Laforgia solleva la questione di costituzionalità dell’articolo 576 del Codice di procedura penale

La legge italiana consente alla parte civile costituita nel processo penale di impugnare la sentenza di proscioglimento e il giudice (penale) di appello può condannare al risarcimento dei danni anche l’imputato già definitivamente assolto con formula piena, perché il fatto non sussiste o per non averlo commesso. Lo standard probatorio prevede che il giudice penale deve sempre accertare la colpevolezza dell’imputato al di là di ogni ragionevole dubbio e non secondo i parametri del processo civile. Anche per pronunciarsi sui danni.

La tenuta di questo sistema è stata posta in seria discussione dalla Corte Europea dei Diritti dell’Uomo, che con decisione pubblicata il 20 ottobre scorso, ha ritenuto l’analogo sistema processuale della Repubblica di San Marino in contrasto con la presunzione di non colpevolezza prevista dall’art. 6, comma secondo, della Convenzione Europea dei Diritti dell’Uomo. La Corte di Strasburgo ha detto che l’imputato definitivamente prosciolto per prescrizione nel processo penale “è innocente agli occhi della legge” e come tale deve essere considerato, anche in sede civile. Tanto più se le regole di giudizio sono le stesse.

La questione è stata sollevata per prima dalla Corte di Appello di Lecce, con un’ordinanza del 6 novembre 2020, rimettendo alla Corte Costituzionale il giudizio sulla legittimità costituzionale dell’art. 578 del codice di procedura penale, che consente al giudice penale di pronunciarsi sulla responsabilità civile dell’imputato in caso di estinzione del reato per prescrizione. I giudici salentini hanno ritenuto che il principio enunciato dalla CEDU, vincolante anche per il legislatore e i giudici nazionali, ai sensi degli artt. 11 e 11 della Costituzione, è incompatibile con l’attuale formulazione della norma. Questione analoga è stata sollevata a Bari, sei giorni dopo, davanti alla Prima Sezione della Corte di Appello, in un processo per omicidio colposo a carico di tre medici. Gli imputati sono stati assolti in primo grado perché il fatto non sussiste e la decisione non è stata impugnata dal PM. Sono quindi definitivamente innocenti, per la legge penale. Ma la sentenza è stata appellata dalle parti civili, parenti della vittima, che, nonostante il giudicato penale, hanno chiesto la condanna dei sanitari al risarcimento dei danni. Il processo era stato fissato, per la discussione, lo scorso 12 novembre, in Corte di Appello.

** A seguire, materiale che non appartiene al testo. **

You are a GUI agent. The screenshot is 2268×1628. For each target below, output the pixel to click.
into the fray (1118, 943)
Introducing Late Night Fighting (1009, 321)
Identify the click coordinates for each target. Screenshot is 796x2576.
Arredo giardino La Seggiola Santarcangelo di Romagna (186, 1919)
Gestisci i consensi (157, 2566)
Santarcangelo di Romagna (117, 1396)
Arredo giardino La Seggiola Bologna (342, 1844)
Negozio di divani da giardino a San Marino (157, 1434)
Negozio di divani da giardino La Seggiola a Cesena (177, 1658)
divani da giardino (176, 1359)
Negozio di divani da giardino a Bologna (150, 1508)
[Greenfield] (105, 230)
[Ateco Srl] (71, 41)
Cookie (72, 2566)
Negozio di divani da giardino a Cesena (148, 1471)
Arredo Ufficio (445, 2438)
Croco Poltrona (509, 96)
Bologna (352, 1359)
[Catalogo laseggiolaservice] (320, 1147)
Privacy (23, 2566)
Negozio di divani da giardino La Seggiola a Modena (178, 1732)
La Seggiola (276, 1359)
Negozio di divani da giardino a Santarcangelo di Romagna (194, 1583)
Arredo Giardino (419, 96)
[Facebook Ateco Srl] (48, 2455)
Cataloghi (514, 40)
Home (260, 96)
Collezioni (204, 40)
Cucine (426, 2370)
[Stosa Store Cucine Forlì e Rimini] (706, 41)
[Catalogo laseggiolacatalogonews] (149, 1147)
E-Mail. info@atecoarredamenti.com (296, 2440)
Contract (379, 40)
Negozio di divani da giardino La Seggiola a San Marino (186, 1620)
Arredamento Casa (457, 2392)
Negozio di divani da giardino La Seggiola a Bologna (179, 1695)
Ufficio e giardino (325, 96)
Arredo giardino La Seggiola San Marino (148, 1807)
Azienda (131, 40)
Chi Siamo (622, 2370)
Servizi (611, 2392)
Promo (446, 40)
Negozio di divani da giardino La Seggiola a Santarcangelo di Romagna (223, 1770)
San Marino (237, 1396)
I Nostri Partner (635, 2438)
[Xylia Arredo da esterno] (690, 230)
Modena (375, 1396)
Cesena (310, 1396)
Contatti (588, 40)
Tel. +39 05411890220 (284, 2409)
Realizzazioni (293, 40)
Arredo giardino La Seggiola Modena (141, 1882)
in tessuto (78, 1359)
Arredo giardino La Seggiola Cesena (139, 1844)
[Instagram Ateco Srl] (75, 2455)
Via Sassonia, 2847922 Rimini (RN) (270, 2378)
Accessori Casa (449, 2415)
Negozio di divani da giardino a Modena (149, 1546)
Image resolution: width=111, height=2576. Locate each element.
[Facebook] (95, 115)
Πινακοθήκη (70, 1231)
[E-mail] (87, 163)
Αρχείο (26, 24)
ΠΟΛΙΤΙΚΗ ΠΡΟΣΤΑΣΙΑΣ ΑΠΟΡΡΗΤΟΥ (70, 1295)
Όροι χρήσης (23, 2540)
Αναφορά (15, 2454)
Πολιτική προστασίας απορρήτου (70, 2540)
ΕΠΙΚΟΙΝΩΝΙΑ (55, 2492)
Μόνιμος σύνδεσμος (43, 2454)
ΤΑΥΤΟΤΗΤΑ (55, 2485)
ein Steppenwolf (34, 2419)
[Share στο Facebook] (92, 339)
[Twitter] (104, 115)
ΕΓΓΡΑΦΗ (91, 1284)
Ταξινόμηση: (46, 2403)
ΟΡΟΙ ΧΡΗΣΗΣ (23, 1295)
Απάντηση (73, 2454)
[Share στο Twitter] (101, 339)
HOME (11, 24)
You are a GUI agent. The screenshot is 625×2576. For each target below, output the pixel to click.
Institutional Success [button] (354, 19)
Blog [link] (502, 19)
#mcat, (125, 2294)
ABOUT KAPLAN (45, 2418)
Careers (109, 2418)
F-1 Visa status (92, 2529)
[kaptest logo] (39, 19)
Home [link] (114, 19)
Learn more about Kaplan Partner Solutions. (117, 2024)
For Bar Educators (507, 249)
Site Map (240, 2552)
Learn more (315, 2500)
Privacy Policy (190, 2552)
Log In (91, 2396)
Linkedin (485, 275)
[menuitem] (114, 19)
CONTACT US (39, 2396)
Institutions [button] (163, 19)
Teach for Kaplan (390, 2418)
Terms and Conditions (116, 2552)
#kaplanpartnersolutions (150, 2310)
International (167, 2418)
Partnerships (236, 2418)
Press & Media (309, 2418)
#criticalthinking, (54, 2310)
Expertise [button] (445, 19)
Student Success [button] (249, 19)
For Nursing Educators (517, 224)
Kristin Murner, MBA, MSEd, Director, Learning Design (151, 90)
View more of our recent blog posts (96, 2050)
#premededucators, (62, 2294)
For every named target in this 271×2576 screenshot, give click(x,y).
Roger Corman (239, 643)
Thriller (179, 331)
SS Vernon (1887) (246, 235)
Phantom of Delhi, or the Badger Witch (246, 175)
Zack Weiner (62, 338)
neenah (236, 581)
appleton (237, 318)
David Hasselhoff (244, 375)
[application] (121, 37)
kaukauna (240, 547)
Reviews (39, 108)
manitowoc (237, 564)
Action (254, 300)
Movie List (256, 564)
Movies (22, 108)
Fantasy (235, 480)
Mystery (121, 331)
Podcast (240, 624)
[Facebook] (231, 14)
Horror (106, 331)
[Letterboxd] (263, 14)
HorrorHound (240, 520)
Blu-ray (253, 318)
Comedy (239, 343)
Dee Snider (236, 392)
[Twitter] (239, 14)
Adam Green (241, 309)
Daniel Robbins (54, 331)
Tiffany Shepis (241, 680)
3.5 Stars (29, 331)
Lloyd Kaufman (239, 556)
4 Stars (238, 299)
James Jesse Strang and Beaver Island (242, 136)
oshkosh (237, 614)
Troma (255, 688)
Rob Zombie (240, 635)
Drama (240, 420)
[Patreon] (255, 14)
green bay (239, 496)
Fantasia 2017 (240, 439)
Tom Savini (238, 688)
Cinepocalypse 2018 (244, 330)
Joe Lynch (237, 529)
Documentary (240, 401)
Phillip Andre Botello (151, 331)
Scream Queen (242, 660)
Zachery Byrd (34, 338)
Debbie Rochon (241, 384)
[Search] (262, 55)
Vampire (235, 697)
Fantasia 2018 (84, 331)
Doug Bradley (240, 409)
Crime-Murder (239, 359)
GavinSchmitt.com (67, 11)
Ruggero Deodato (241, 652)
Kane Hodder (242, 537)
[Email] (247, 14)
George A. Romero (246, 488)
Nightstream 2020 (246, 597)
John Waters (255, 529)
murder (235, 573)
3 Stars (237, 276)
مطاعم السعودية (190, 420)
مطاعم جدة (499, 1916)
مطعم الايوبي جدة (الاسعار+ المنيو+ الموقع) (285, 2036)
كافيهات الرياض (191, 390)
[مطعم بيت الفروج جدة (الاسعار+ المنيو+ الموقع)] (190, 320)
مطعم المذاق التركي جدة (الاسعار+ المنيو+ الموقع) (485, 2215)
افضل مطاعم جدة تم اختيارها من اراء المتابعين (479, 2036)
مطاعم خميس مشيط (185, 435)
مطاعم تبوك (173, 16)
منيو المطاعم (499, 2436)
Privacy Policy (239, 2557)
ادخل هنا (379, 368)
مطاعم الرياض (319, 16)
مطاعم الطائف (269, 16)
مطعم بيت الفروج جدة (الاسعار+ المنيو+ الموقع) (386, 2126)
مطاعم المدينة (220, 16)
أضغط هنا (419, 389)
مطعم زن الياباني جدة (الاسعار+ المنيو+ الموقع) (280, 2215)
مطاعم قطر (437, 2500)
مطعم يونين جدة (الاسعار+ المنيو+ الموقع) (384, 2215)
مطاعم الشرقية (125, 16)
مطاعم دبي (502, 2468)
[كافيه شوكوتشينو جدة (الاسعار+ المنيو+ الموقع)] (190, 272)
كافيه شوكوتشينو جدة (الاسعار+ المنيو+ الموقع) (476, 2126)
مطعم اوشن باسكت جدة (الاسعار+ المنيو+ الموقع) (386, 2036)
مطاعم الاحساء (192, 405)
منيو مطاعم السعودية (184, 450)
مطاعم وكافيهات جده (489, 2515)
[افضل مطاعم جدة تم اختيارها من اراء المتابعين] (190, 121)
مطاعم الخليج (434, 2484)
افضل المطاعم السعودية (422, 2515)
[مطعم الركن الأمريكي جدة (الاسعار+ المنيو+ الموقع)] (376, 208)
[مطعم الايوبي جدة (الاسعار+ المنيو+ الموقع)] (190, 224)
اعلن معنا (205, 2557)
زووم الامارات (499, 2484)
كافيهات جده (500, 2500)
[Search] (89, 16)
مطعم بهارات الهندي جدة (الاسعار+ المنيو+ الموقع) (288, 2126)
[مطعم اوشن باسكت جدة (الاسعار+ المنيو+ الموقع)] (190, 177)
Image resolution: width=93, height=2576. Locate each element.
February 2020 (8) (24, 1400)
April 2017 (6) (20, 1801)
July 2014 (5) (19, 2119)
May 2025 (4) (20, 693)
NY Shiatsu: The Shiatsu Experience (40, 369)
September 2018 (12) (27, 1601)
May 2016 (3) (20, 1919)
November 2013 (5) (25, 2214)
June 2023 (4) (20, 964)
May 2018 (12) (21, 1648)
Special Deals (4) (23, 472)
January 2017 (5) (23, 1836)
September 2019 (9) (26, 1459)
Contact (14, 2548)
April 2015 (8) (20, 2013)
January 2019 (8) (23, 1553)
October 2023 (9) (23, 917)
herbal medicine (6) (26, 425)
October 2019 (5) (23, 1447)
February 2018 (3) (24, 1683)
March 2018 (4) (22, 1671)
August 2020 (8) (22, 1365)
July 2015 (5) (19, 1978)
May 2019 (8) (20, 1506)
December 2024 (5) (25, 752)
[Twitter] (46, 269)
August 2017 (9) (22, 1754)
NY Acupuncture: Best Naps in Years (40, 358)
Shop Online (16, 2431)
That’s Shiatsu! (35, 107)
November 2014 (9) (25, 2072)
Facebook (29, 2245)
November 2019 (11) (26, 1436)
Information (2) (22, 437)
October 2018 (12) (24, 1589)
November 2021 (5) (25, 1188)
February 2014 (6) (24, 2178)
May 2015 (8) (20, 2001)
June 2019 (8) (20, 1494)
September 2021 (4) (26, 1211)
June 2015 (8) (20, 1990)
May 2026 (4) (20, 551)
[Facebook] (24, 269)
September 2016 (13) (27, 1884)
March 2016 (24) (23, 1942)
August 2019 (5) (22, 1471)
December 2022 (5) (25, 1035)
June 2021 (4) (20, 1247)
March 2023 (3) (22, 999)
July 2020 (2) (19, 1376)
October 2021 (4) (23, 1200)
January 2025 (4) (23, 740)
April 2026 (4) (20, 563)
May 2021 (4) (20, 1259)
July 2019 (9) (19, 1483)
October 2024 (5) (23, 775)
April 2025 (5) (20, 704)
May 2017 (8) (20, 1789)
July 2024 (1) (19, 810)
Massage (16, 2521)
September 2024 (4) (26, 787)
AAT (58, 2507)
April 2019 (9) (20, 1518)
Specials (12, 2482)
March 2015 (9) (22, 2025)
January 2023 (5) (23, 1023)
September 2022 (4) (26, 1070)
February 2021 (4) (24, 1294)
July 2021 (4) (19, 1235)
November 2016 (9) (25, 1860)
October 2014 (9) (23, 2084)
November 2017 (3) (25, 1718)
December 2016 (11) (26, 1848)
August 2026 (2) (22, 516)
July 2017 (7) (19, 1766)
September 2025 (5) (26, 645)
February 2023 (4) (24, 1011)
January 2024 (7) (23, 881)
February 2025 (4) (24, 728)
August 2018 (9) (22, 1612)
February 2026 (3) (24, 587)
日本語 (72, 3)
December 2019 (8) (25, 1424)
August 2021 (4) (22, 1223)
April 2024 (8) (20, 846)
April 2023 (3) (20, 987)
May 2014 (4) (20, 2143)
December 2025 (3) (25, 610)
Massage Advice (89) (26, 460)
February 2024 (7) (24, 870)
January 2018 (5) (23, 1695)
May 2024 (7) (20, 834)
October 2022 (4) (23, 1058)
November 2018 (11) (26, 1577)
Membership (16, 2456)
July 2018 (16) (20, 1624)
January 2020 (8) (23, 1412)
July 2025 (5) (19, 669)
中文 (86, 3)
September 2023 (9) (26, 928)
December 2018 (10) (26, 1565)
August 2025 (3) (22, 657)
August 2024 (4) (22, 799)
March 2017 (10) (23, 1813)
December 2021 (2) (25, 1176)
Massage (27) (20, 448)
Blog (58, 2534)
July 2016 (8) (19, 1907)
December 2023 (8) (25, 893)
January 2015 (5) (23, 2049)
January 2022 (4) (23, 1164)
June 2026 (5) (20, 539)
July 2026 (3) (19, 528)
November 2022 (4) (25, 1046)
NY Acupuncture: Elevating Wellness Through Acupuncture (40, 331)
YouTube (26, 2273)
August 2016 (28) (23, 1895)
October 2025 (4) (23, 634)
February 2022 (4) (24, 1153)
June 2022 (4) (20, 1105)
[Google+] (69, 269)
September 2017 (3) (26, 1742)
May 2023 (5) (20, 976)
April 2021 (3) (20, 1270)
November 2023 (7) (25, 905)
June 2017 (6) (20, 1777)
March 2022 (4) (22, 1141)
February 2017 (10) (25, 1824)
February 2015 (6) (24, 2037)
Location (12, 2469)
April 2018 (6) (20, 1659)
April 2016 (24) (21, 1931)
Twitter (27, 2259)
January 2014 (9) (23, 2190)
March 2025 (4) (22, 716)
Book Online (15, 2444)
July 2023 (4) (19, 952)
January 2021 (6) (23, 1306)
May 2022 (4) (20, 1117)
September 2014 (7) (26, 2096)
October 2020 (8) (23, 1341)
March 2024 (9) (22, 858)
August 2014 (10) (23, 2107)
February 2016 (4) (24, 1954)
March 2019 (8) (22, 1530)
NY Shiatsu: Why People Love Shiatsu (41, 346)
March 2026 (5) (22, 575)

In udienza l’Avv. Michele Laforgia (nella foto), founding partner di Polis Avvocati ha sollevato la questione di costituzionalità dell’art. 576 c.p.p., richiamando i precedenti della CEDU e della Corte salentina: se è illegittima la norma che consente la condanna civile in caso di estinzione del reato, lo è a maggior ragione la disposizione che ammette la possibilità di impugnare una assoluzione definitiva nel merito, sia pure per gli interessi civili. L’imputato innocente con sentenza irrevocabile non può essere più ritenuto colpevole, neppure ai soli fini civili. A suffragio del contrasto delle norme processuali vigenti con i principi del diritto europeo è stata richiamata anche la Direttiva n. 2016/UE/343, immediatamente vincolante per gli Stati membri. La Corte (Presidente La Malfa, a latere Caso e De Robertis) ha ritenuto la questione pregiudiziale e rinviato la decisione al 19 febbraio 2021. In quella sede deciderà se rimettere gli atti alla Corte Costituzionale.